The Dickinson Fire Department is having trouble responding to the increasing number of incidents with its static number of firefighters, officials said Friday. In response, the DFD has applied for a grant that could be the first step in closing the gap.
“We should be able to assemble 15 firefighters on-scene within nine minutes of the call (for a structure fire), and we should be able to do that 90 percent of the time,” DFD Chief Bob Sivak said Friday. "We're not able to do that."
The DFD has applied for the Staffing for Adequate Fire and Emergency Response grant, which would pay for three full-time firefighters for two years.

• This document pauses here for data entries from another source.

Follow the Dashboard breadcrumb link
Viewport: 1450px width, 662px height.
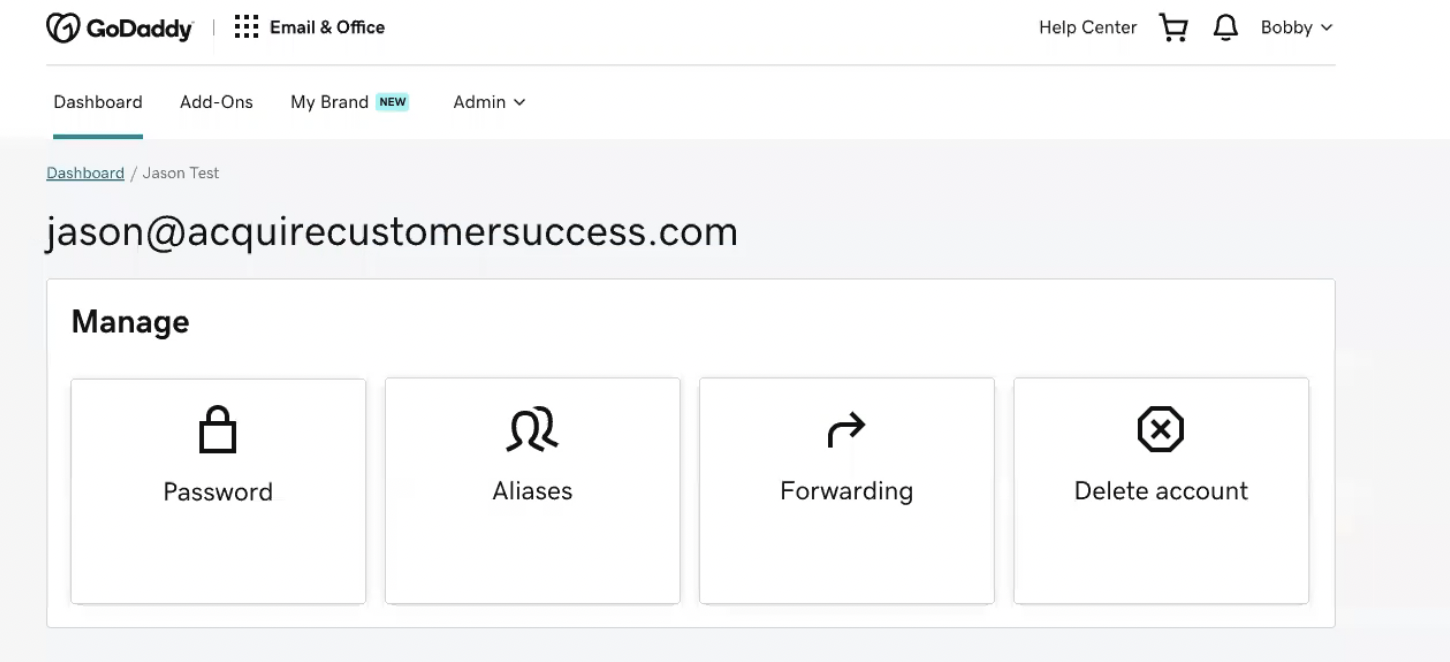[85, 173]
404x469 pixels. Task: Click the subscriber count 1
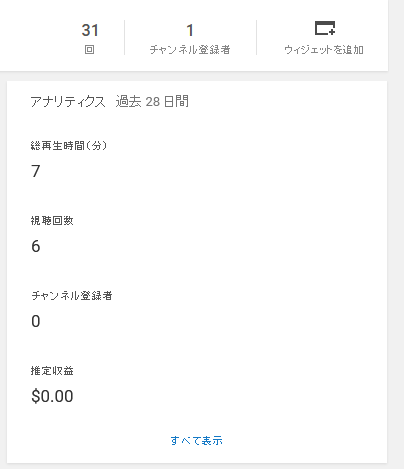pos(190,30)
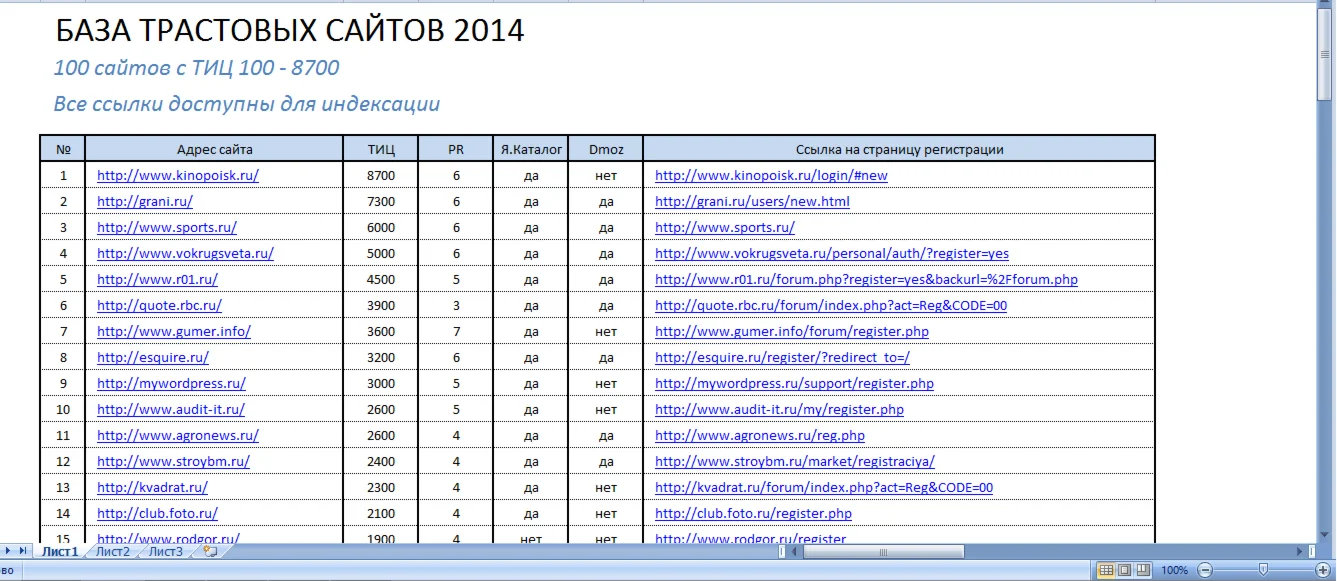
Task: Open the kinopoisk.ru hyperlink
Action: coord(176,174)
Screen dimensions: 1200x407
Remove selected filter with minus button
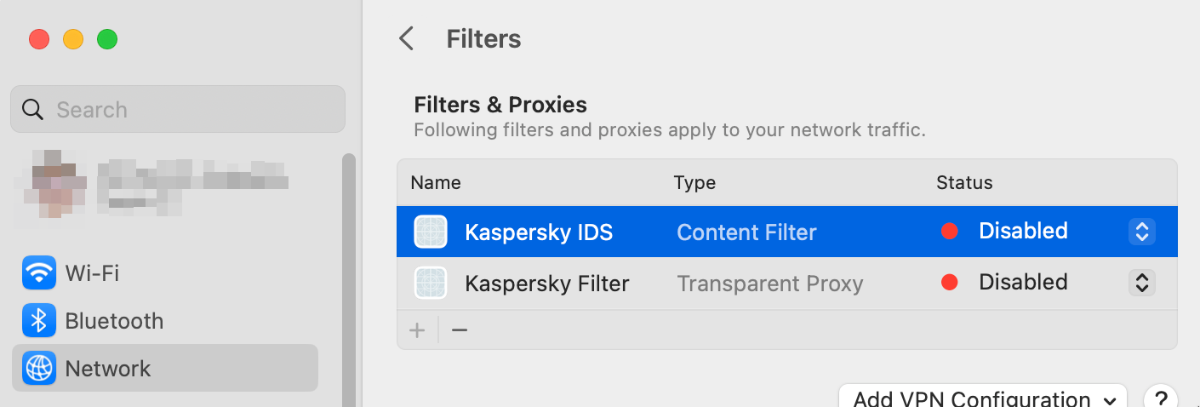pyautogui.click(x=459, y=330)
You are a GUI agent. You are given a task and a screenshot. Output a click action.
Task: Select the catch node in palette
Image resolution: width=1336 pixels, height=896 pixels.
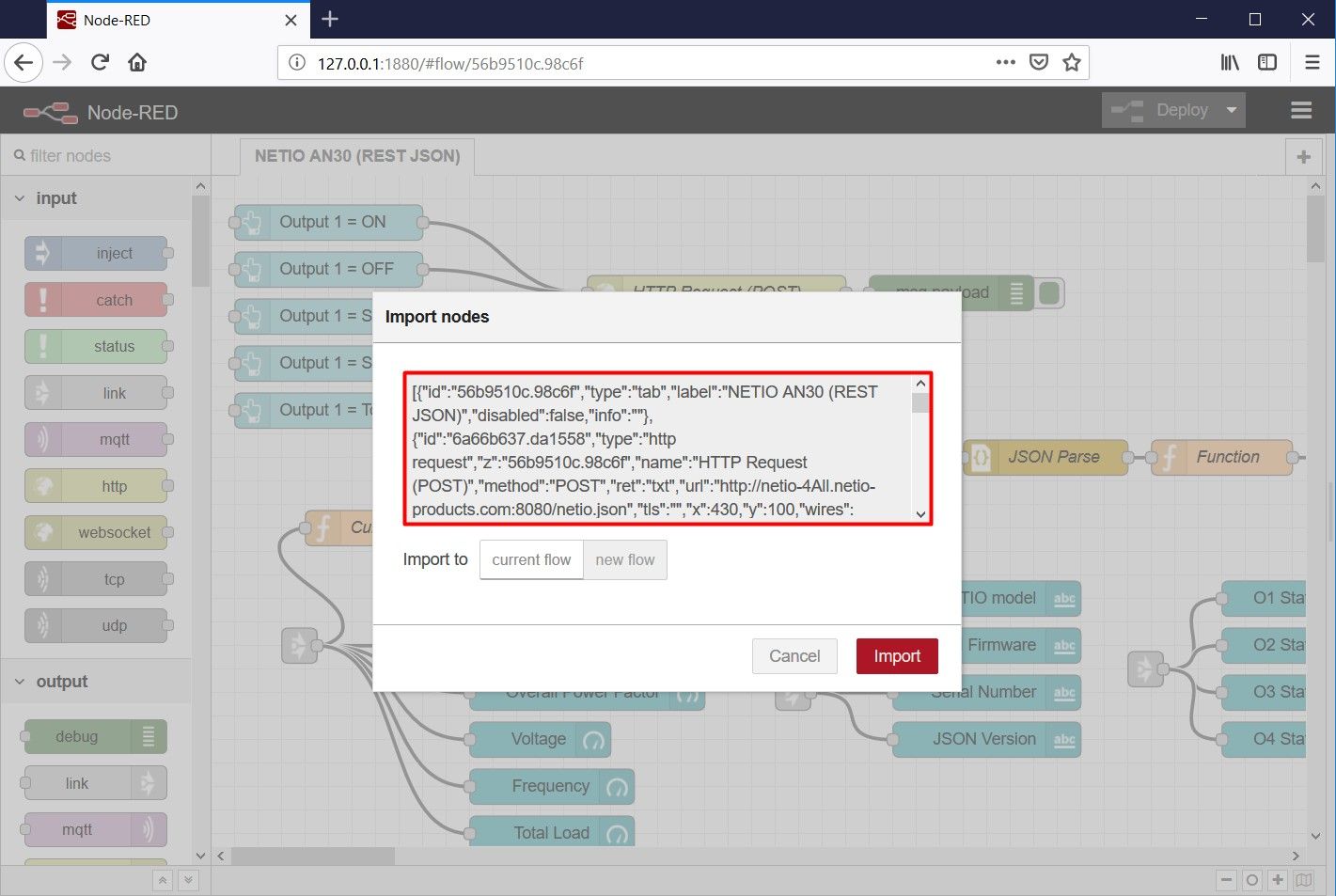point(97,299)
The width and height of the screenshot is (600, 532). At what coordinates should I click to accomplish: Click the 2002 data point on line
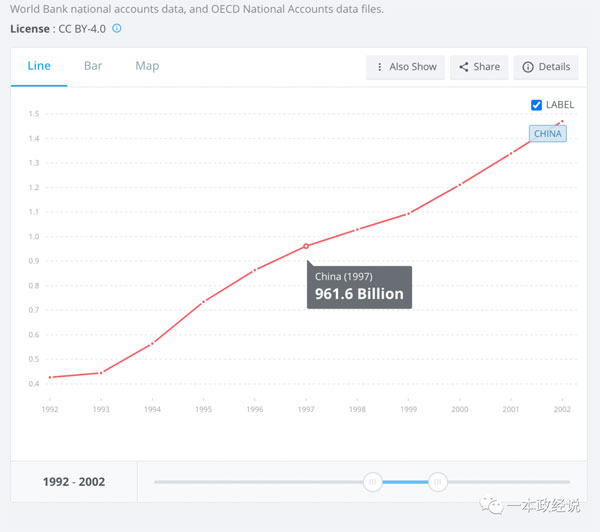[562, 121]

The DFD has five full-time staff members and about 35 volunteers, Sivak said. He said he wished he had twice as many to keep up with the growing population.
“What is asked of these guys and what they do as a volunteer, we really take for granted,” he said. “That volunteer
firefighter in the United States is such a tremendous asset.”
The grant, which is sponsored by the Federal Emergency Management Agency, is meant to help fire departments improve staffing and response times, according to FEMA.
The city would be required to keep the firefighters on staff for a third year. The estimated salary and benefit cost to the fire department in the third year would be about $173,000, Sivak wrote in a letter to the Dickinson City Commission.
An oil boom in western North Dakota has made it difficult for fire departments to attract and maintain staff, Mayor Dennis Johnson said Friday. It is likely that the city will have to rely more on full-time firefighters and less on volunteers.
“The trend is in that direction anyways that we’re going to have to employ more full-time firefighters just because we won’t be able to rely on the volunteer force,” he said. “If we have volunteers who work in the energy industry, they’re not always available.”
There are provisions of the National Fire Protection Association and the Occupational Safety and Health Administration that the DFD is not meeting, Sivak wrote in the letter. These standards include meeting staffing levels and response times.
An engine company should have four firefighters. Sivak said the DFD often has two and is lucky to have three.
The DFD once had “an aggressive fire prevention program,” Sivak said, but began to lose ground in 2009. It is approximately two years behind on routine inspections and is losing ground on priority inspections.
“I don’t believe that many people realized how much was going to happen here as fast as it did,” he said.
Dickinson could grow by 10,000 people in three to five years, Sivak said.
“We need three additional people right now,” he said. “If the projections for the growth of the community are accurate, I truly believe that those three people are not going to be enough.”
Fire departments are having a hard time staffing across the country, said Ken Willette, NFPA public fire protection division manager in Quincy, Mass. He commended the DFD for identifying that they are behind on inspections.
“That’s one of the first lines of defense for fire safety is the fire department doing these inspections,” he said. “The community, I hope, will see the value in having enough firefighters to be able to do those inspections.”